GI Radiology > Appendix > Inflammatory

Appendicitis

Introduction

Approximately 20% of patient visits to the emergency department for non-traumatic acute abdominal symptoms are related to the appendix.  In fact, appendicitis is the most common reason for emergency abdominal surgery in the young adults and especially in the pediatric population.  Therefore it is important to be able to quickly and correctly identify pathology of the appendix and treat it. 


Pathophysiology

Appendiceal obstruction leads to venous and lymphatic obstruction producing an edematous, inflamed appendix.  The resulting ischemia and mucosal breakdown allows bacteria to invade the appendix wall.  Gangrene with rupture and peritonitis may ensue. 


Clinical Presentation

  • Migration of pain from periumbilical region to RLQ. 
  • Right lower quadrant pain or pain at McBurney's point. 
  • Rebound tenderness at McBurney's point. 
  • Anorexia. 
  • Abdominal rigidity. 
  • Fever. 


Laboratory Data

  • Leukocytosis with leftward shift. 
  • Can also have some hematuria secondary to ureteral inflammation. 


Diagnosis

Most often diagnosed clinically, imaging can help in atypical of equivocal cases 

Abdominal ultrasound showing an elongated, blind ended tube.  Highly suspicious for appendicitis. 
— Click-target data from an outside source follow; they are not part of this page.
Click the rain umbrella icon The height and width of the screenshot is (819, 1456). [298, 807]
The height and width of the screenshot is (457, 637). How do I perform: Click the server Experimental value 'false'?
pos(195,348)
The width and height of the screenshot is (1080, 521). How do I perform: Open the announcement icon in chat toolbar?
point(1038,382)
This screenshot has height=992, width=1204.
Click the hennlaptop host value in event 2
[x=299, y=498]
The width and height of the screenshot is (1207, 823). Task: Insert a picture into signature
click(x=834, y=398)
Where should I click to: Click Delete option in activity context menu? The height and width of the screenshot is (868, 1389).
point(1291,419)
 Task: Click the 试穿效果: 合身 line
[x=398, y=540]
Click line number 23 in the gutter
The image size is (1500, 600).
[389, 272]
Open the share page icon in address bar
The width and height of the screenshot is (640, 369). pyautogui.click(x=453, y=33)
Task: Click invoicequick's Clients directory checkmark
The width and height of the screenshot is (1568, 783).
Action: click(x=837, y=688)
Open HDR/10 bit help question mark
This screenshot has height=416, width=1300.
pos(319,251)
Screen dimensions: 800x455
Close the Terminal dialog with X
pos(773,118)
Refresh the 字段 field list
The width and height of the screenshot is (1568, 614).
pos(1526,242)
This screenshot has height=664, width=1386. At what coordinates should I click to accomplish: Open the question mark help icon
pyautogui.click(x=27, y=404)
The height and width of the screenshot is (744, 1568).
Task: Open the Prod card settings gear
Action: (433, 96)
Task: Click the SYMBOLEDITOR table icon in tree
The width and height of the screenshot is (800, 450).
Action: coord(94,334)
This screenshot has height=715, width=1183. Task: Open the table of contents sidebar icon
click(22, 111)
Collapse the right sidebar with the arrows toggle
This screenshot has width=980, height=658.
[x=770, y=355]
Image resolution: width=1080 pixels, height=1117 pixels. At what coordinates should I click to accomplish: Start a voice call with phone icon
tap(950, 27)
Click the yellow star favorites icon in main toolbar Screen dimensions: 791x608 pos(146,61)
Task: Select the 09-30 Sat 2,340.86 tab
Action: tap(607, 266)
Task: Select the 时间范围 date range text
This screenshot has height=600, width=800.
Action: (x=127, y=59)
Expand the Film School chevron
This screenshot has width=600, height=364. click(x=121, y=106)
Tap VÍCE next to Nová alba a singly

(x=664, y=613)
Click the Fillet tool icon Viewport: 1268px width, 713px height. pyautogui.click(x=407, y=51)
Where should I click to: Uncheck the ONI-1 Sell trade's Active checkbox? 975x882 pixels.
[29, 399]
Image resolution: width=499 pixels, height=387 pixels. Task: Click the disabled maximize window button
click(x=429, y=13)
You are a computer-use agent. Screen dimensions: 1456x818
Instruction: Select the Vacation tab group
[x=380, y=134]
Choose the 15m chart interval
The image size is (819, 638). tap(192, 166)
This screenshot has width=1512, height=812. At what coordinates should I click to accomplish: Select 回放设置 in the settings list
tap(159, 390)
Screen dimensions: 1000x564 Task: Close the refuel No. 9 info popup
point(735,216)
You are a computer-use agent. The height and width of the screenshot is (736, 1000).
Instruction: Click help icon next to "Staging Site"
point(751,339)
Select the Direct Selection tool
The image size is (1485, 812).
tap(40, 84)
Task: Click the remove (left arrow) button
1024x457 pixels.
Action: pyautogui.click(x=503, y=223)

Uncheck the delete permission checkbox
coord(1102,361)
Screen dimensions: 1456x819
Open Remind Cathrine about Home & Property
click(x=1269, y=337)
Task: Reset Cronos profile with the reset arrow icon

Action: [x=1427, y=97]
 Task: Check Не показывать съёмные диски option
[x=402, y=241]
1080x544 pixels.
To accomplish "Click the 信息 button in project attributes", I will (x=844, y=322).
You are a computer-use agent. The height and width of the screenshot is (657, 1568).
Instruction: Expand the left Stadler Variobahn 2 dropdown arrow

Abdominal CT demonstrating a fluid filled appendix, surrounded by an appendiceal abscess(fluid around the appendix surrounded by an enhancing rim.) 

Differential Diagnosis for RLQ pain

  • Ovarian Cyst 
  • Ovarian Torsion 
  • PID 
  • Gastroenteritis 
  • Diverticulitis 
  • Cholecystitis 


Treatment

For uncomplicated cases proceed directly to appendectomy.  If there is an abscess present, drain the abscess percutaneoulsy and perform an interval appendectomy in 4-6 weeks.